▶ _Aim of the task_
Could you write out the listing below again with "Instruction" switched to "Command" and everything else unchanged, leaving the pictures out?

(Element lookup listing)
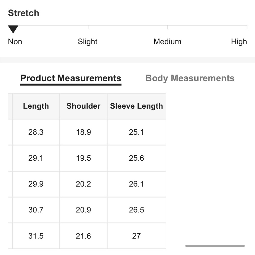The width and height of the screenshot is (255, 255).
Task: Select the 18.9 shoulder cell
Action: point(83,132)
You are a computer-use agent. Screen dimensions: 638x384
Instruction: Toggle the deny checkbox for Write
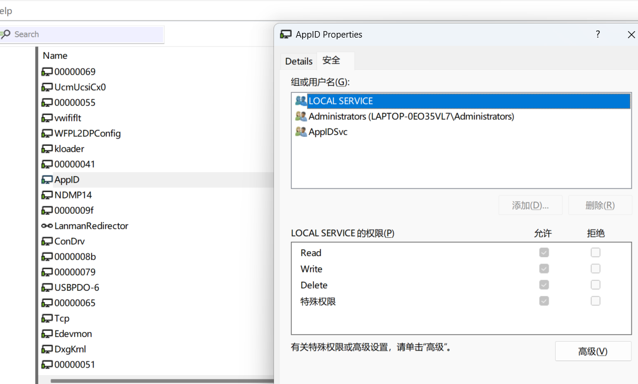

▶ _Response to the exercise_
The width and height of the screenshot is (255, 255).
Task: Select the 18.9 shoulder cell
Action: point(83,132)
You are a computer-use agent. Screen dimensions: 638x384
Command: Toggle the deny checkbox for Write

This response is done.